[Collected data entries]
=== Begin Enclosure ===

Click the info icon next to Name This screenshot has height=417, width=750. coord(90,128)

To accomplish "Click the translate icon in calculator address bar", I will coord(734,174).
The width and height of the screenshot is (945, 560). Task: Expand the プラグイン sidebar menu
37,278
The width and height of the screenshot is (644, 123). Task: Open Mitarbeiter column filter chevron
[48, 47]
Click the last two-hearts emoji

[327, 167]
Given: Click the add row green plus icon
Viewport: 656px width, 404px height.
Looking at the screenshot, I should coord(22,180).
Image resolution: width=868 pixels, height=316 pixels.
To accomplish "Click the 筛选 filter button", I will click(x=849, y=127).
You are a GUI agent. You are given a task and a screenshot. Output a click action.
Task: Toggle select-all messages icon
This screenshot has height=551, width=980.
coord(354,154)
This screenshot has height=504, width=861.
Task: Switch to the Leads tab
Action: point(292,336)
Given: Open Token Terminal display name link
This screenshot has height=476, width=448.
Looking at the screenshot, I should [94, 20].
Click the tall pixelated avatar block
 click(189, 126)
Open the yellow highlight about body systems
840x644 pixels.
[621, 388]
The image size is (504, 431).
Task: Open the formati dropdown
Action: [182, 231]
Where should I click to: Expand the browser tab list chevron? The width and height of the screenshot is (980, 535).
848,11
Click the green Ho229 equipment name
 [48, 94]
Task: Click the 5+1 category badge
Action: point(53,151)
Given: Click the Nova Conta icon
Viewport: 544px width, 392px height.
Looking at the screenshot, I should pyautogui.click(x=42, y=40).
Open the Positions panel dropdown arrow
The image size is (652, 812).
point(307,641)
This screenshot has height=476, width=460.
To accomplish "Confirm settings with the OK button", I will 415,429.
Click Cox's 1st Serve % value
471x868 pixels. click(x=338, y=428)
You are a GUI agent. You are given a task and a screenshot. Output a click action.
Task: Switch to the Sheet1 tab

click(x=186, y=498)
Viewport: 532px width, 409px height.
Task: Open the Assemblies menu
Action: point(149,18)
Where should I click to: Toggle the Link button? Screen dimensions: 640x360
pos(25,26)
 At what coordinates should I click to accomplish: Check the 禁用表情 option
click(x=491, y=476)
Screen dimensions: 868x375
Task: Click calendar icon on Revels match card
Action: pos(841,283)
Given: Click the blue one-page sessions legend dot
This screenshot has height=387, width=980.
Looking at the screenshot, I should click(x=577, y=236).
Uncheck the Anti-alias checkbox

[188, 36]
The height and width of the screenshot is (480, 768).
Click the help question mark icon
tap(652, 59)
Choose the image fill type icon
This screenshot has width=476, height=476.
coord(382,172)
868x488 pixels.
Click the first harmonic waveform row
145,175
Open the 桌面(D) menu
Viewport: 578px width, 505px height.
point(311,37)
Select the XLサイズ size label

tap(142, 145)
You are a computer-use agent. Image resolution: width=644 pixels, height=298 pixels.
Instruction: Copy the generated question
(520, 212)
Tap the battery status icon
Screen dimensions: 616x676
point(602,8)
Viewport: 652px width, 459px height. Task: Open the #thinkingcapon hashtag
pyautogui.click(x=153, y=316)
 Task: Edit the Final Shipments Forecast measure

=== End Enclosure ===

### [Task prompt]
Every entry shown above should be transcribed without alteration.

### [Output of the task]
Click the info icon next to Name This screenshot has height=417, width=750. coord(90,128)

To accomplish "Click the translate icon in calculator address bar", I will coord(734,174).
The width and height of the screenshot is (945, 560). Task: Expand the プラグイン sidebar menu
37,278
The width and height of the screenshot is (644, 123). Task: Open Mitarbeiter column filter chevron
[48, 47]
Click the last two-hearts emoji

[327, 167]
Given: Click the add row green plus icon
Viewport: 656px width, 404px height.
Looking at the screenshot, I should coord(22,180).
Image resolution: width=868 pixels, height=316 pixels.
To accomplish "Click the 筛选 filter button", I will click(x=849, y=127).
You are a GUI agent. You are given a task and a screenshot. Output a click action.
Task: Toggle select-all messages icon
This screenshot has height=551, width=980.
coord(354,154)
This screenshot has height=504, width=861.
Task: Switch to the Leads tab
Action: point(292,336)
Given: Open Token Terminal display name link
This screenshot has height=476, width=448.
Looking at the screenshot, I should [94, 20].
Click the tall pixelated avatar block
 click(189, 126)
Open the yellow highlight about body systems
840x644 pixels.
[621, 388]
The image size is (504, 431).
Task: Open the formati dropdown
Action: [182, 231]
Where should I click to: Expand the browser tab list chevron? The width and height of the screenshot is (980, 535).
848,11
Click the green Ho229 equipment name
 [48, 94]
Task: Click the 5+1 category badge
Action: point(53,151)
Given: Click the Nova Conta icon
Viewport: 544px width, 392px height.
Looking at the screenshot, I should pyautogui.click(x=42, y=40).
Open the Positions panel dropdown arrow
The image size is (652, 812).
point(307,641)
This screenshot has height=476, width=460.
To accomplish "Confirm settings with the OK button", I will 415,429.
Click Cox's 1st Serve % value
471x868 pixels. click(x=338, y=428)
You are a GUI agent. You are given a task and a screenshot. Output a click action.
Task: Switch to the Sheet1 tab

click(x=186, y=498)
Viewport: 532px width, 409px height.
Task: Open the Assemblies menu
Action: point(149,18)
Where should I click to: Toggle the Link button? Screen dimensions: 640x360
pos(25,26)
 At what coordinates should I click to accomplish: Check the 禁用表情 option
click(x=491, y=476)
Screen dimensions: 868x375
Task: Click calendar icon on Revels match card
Action: pos(841,283)
Given: Click the blue one-page sessions legend dot
This screenshot has height=387, width=980.
Looking at the screenshot, I should click(x=577, y=236).
Uncheck the Anti-alias checkbox

[188, 36]
The height and width of the screenshot is (480, 768).
Click the help question mark icon
tap(652, 59)
Choose the image fill type icon
This screenshot has width=476, height=476.
coord(382,172)
868x488 pixels.
Click the first harmonic waveform row
145,175
Open the 桌面(D) menu
Viewport: 578px width, 505px height.
point(311,37)
Select the XLサイズ size label

tap(142, 145)
You are a computer-use agent. Image resolution: width=644 pixels, height=298 pixels.
Instruction: Copy the generated question
(520, 212)
Tap the battery status icon
Screen dimensions: 616x676
point(602,8)
Viewport: 652px width, 459px height. Task: Open the #thinkingcapon hashtag
pyautogui.click(x=153, y=316)
 Task: Edit the Final Shipments Forecast measure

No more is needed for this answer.